Other studies have acknowledged WHR association with VF estimates2 and diabetes3; however, Eghan et al.2 have called for further study to appraise the efficacy of WHR. At a cut-off > 0.82 cm, WHR produced a relatively high sensitivity (72.6%) and a weak specificity of (35.8%), with [AUC = 0.711, p ˂0.001] (see Table 3 and Fig. 1). This implies that diabetic patients with higher WHR than normal are likely to have more accumulation of VF, which is risky for their health2. Based on the present study, WHR might be a possible index in identifying diabetic patients with high VF; however, the greater AUC for WHtR compared to WHR and its usefulness in diverse ethnicities19,20 recommend it as a better index for predicting adiposity.
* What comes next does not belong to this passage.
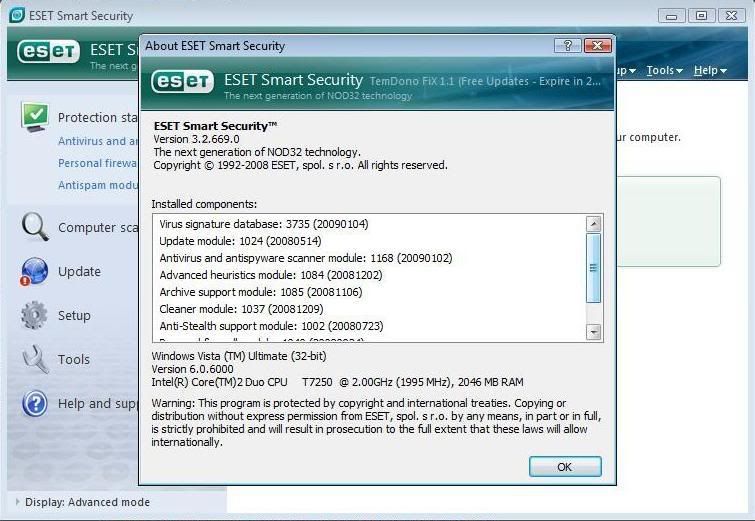Image resolution: width=755 pixels, height=521 pixels.
Task: Click the components list scroll-up arrow
Action: coord(594,225)
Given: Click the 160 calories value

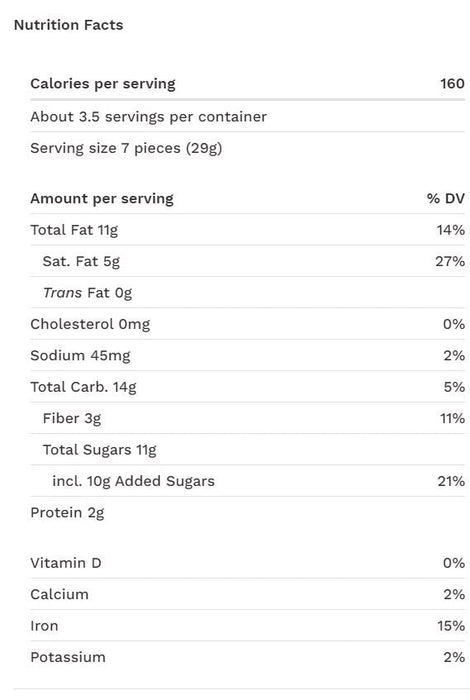Looking at the screenshot, I should pos(452,83).
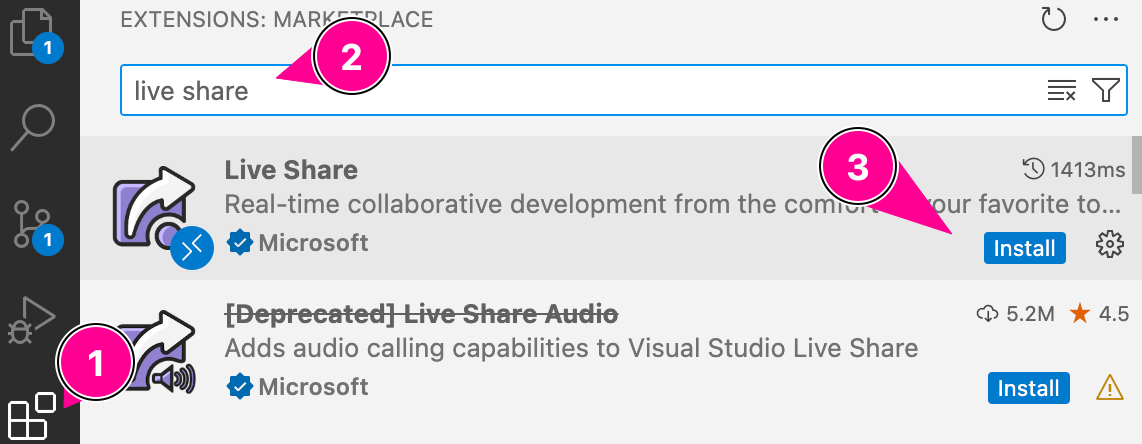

WHtR showed higher efficacy than the other four anthropometric indices in identifying diabetic patients with high VF levels. First, it overpowered most of the limitations of BMI, WC, HC and WHR when adjusted (see Table 2). Second, WHtR has been recommended in several studies3,4,10,20 and provides a cut-off value that is equally useful to both genders, ethnicities and different ages against other variables of abdominal adiposity3,20,21,26. Third, WHtR is shown to be a simple and reliable index to predict metabolic syndrome, cardiometabolic risk factors and adiposity at a cut-off > 0.5, which is the best index for identifying diabetic patients with high VF levels reported in the present study. These benefits have been brief in the following public health motto: “keep your waist circumference to less than half of your height”10,20. Finally, the advantages WHtR has over the four anthropometric indices are easiest to memorize for counseling patients, although it has no standard classification yet.
Strengths and limitations
The strengths of this study exist in the study population, and it provides information for further study. Second, the measurements of the anthropometric variables were carried out by trained research assistants through dual assessments per a standard protocol to reduce recall and social desirability bias. Nonetheless, this study has some limitations. First, the diabetic patients were enrolled from one region out of sixteen regions in Ghana and limited to the selected hospitals; Therefore, care should be taken when generalizing the findings. Second, information on diet, physical activity and lifestyle were not included in the analysis due to their scarcity; hence, adjusting for these covariates might affect the results of the regression analysis. Third, some of the biochemical and hemodynamic data were not available and recorded for all patients due to their appointment times. Furthermore, the five adiposity anthropometric indices were not analysed, presented and discussed according to gender using different cut-off values due to the insignificance of the analysed data according to gender. Finally, the use of BIA as the reference standard in this study was not classified according to gender9; Therefore, care should be taken when deducing and generalizing the findings to the population.